# US-CERT Discloses Security Flaw In 64-Bit Intel Chips



## chessmaster (Jun 19, 2012)

"The U.S. Computer Emergency Readiness Team (US-CERT) has disclosed a flaw in Intel chips that could allow hackers to gain control of Windows and other operating systems, security experts say. The flaw was disclosed the vulnerability in a security advisory released this week. Hackers could exploit the flaw to execute malicious code with kernel privileges, said a report in the Bitdefender blog. 'Some 64-bit operating systems and virtualization software running on Intel CPU hardware are vulnerable to a local privilege escalation attack,' the US-CERT advisory says. 'The vulnerability may be exploited for local privilege escalation or a guest-to-host virtual machine escape.'" According to the article, exposed OSes include "Windows 7, Windows Server 2008 R2, 64-bit versions of FreeBSD and NetBSD, as well as systems that include the Xen hypervisor."


----------



## kpa (Jun 19, 2012)

Already patched in FreeBSD:

http://security.freebsd.org/advisories/FreeBSD-SA-12:04.sysret.asc


----------



## chessmaster (Jun 20, 2012)

kpa said:
			
		

> Already patched in FreeBSD:
> 
> http://security.freebsd.org/advisories/FreeBSD-SA-12:04.sysret.asc




Knew that was going to be fast.

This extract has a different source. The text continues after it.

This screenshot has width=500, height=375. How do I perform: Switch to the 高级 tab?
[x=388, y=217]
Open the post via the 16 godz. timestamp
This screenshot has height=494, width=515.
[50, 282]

Thanks for passing the information. Looks like OpenBSD is on a roll


----------



## chlita (Jun 27, 2012)

Is this the best place/forum to ask some technical questions related to the patch to trap.c?
Questions related to the long signed vs. unsigned comparison in the patch and the execution of the syscall before deciding to terminate the process.

Thank you in advance,
Chris


----------



## DutchDaemon (Jun 28, 2012)

The freebsd-hackers mailing list is probably a better environment. This is primarily an end-user forum with relatively few developers.


----------